▶ [Your task] The answer must consist of each line below that contains the word "will", copied in full.

Segment Start: Exercise data

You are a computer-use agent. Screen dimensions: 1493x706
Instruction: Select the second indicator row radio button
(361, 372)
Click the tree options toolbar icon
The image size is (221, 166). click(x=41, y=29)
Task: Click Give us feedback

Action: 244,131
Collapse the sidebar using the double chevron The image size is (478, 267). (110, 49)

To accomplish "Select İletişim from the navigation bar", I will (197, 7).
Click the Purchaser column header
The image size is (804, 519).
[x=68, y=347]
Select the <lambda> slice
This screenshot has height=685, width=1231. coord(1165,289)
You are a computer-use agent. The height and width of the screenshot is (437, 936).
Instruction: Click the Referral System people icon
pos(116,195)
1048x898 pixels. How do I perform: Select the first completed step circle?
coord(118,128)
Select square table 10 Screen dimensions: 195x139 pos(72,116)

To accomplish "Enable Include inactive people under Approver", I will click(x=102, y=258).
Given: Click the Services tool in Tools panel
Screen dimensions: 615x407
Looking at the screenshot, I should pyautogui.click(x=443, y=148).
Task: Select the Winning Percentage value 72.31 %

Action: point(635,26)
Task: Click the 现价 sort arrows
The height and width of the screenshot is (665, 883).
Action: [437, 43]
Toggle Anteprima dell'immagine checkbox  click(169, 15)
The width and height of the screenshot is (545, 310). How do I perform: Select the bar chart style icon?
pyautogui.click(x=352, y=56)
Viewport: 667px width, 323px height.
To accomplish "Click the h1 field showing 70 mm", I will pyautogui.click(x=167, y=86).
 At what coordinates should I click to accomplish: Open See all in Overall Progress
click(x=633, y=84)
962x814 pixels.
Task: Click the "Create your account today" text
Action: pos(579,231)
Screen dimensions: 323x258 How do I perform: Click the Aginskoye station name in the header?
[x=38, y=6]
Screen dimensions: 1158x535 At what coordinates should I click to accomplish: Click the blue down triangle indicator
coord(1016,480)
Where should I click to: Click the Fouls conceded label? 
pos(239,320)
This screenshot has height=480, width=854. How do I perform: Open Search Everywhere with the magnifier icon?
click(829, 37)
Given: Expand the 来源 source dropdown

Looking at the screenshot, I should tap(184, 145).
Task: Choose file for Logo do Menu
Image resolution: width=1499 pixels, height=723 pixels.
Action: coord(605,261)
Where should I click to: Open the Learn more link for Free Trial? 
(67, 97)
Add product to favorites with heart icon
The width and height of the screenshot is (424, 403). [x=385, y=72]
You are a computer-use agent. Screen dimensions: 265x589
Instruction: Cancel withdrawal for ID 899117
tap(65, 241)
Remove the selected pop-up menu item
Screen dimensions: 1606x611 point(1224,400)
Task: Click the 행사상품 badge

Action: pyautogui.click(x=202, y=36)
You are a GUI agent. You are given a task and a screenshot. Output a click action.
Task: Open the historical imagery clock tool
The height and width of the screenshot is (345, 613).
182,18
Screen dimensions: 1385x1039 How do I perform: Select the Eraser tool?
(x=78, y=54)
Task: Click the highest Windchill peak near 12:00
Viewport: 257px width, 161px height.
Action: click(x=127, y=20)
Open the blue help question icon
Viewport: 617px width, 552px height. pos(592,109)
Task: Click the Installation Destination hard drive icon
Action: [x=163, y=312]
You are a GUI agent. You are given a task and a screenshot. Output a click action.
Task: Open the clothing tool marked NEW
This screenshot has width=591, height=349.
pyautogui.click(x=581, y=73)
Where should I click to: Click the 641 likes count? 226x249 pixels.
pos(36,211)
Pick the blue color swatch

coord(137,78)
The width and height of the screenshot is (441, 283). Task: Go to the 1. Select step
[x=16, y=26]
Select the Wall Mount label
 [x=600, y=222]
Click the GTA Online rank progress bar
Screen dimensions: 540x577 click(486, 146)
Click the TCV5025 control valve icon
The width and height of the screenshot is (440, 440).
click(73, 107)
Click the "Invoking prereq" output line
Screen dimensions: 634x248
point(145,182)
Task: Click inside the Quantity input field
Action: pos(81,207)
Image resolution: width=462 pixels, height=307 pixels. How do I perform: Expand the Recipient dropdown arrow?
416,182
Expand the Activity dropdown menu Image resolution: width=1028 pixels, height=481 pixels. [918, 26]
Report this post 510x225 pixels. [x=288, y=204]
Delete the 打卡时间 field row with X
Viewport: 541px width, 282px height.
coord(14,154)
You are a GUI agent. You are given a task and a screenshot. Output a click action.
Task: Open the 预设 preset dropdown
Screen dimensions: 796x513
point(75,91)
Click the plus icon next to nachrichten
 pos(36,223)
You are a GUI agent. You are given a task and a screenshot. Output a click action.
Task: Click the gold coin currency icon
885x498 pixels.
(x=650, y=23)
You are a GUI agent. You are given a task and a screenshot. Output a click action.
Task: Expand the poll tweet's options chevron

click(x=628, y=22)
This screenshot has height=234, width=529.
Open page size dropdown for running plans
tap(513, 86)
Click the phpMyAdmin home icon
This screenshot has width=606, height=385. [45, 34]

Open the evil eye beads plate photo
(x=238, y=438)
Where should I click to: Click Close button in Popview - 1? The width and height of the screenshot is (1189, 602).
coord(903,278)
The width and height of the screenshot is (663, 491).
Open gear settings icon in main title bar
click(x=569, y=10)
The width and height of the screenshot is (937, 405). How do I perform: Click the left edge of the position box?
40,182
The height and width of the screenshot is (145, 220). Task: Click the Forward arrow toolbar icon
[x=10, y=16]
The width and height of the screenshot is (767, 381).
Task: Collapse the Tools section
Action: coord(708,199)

Segment End: Exercise data

▶ [Your response]
To accomplish "Select İletişim from the navigation bar", I will (197, 7).
To accomplish "Enable Include inactive people under Approver", I will click(x=102, y=258).
To accomplish "Click the h1 field showing 70 mm", I will pyautogui.click(x=167, y=86).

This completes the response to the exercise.